Bolt just misses 100m record
Jamaican Usain Bolt ran the second fastest 100m ever when he clocked 9.76 seconds at the Jamaican International Invitational on Saturday. Bolt’s time was just two hundredths of a second slower than the world record of 9.74 set last year by his compatriot Asafa Powell. Bolt made a good start and left the field behind to come home ahead of American Darvis Patton in 10.08 and Antigua’s Daniel Bailey in 10.12. American Wallace Spearmon Jr, the world 200m bronze medallist, was clearly upset by two false starts and finished fifth in 10.13 seconds.
■ Horse Racing
Tragedy hits Kentucky Derby
Big Brown defied history to win the 134th Kentucky Derby on Saturday, but the race finished under a pall as runner-up Eight Belles broke down and was euthanized.Big Brown more than justified the faith of trainer Rick Dutrow and gave jockey Kent Desormeaux his third triumph in the Kentucky Derby, the first jewel in US flat racing’s Triple Crown.Big Brown became the first Derby winner from post 20 since Clyde Van Dusen in 1929, taking the lead at the top of the stretch and roaring home.
Champion linked to doping
Antonio Pettigrew, a four-time world champion who helped the US 4x400 relay team win gold at the 2000 Olympics, was named as a user of performance-enhancing drugs in a witness list for the trial of noted coach Trevor Graham. The New York Times reported on Saturday that Pettigrew was identified on a government list of witnesses against Graham, whose trial on charges of lying to federal agents is scheduled to begin on May 19. The timing of the alleged doping was not identified in the four-page list of eight athletes on the witness list against Graham, whose trial could bring the first major court revelations of names from the BALCO steroid scandal. Pettigrew had never before been linked to doping. “If the trial goes forward, it will go forward and whatever happens will happen,” Pettigrew’s attorney, Xavier Donaldson, told the Times. “Antonio is one of the best persons you’d hope to meet. That’s why this whole situation is a sad one.”

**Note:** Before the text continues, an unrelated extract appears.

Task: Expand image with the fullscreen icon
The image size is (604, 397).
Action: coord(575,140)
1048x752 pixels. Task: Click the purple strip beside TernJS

Harmison talks of retirement
Steve Harmison is likely to quit cricket if he fails to win back his England place, the fast bowler said yesterday.The Durham paceman was dropped after England lost the first test in New Zealand in March and in his absence the team won two matches in a row to take the series 2-1. “The prospect of playing for England is what drives me and if I felt my chance of doing that was gone the probability is I’d retire from first-class cricket altogether,” Harmison told the Mail on Sunday newspaper. “This is not an ultimatum or me trying to impose conditions on anyone. But I am 29 now and if I felt my England career was over I would be tempted to say I want to do something different with my life.” Although Harmison retired from one-day internationals in 2006, he is desperate to add to his haul of 212 Test wickets. “I am absolutely determined to show I have something to offer England,” he said. “I certainly do not believe I am finished. After a terrible year for me on the field with injuries, operations and so little cricket it is ridiculous, my aim is to bowl fast, take wickets and give the selectors something to think about.” England open the three-match home series against New Zealand with the first test at Lord’s starting on May 15.